There is nearly no packet loss, which is good, but we don't have latency data. At a glance, i'd say you're using the wrong tools for the job.

Is there a database involved? Are there some kind of cyclical functions that slow the system down around the 10 minutes mark? Does the machine only operate this tcp server or is serving other resources?

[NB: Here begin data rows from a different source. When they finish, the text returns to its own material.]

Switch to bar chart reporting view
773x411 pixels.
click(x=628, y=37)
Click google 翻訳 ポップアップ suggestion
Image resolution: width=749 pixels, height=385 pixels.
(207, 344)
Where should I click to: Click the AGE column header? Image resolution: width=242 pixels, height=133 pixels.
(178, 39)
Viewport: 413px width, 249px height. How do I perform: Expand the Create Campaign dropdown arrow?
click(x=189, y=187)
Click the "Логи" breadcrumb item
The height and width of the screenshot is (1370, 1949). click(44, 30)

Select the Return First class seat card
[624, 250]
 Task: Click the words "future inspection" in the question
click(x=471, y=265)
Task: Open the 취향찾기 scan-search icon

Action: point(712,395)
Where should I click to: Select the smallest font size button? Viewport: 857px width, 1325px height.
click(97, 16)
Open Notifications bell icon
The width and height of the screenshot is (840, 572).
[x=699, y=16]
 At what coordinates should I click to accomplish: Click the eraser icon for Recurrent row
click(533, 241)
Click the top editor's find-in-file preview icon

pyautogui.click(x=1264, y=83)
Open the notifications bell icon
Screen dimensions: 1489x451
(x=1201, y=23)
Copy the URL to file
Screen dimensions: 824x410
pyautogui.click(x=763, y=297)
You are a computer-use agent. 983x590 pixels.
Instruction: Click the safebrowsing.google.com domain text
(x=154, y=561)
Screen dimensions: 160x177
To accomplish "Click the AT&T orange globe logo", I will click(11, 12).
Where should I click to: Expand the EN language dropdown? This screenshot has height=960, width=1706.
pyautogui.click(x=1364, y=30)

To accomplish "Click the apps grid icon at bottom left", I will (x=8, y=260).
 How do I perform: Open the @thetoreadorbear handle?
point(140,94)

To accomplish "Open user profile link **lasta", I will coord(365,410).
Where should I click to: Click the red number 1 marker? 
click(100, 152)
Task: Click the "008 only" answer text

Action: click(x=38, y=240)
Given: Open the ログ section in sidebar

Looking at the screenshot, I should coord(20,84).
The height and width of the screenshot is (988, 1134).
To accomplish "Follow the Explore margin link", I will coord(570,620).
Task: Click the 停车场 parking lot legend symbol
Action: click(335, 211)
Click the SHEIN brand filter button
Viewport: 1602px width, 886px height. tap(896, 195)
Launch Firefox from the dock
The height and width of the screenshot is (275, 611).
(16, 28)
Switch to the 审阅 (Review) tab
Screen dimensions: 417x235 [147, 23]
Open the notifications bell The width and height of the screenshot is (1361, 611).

Netstat is not a proper metric for what you want to do. To be sure your web-application is performing as intended, you need an infrastructure in place featuring the following

  • Hooks into your application to ensure proper metrics. You're the developer, so you can do this and it will ease your work massively. By hooks i mean facilities to fetch diagnostic and performance data, coded directly into your application.
  • A graphing/monitoring infrastructure. Cacti and Nagios are an example i'm familiar with, but there are more.
  • A plan. What do you want to achieve? What level of service do you want to supply your users with? Implement diagnostics and performance metrics as you develop your application and if you get wind this could turn into something big, make it scalable. *Really* scalable.
ItsGC
  • 905
  • 7
  • 12
0

Some things to try and help you understand the problem:

  • How does your receiving program handle connections from the network? Is it multithreaded? How does it handle clients? Is there a timeout being reached?
  • How have you tested the server code? Have you run it on your local machine and tried out how many connections you can get to it? Have you tested the effect of long sessions?
  • Try running "netstat -p" or "lsof -i TCP" and see what is happening. What does the send queue look like? Run a "ps auxwww", what is the state of the server program?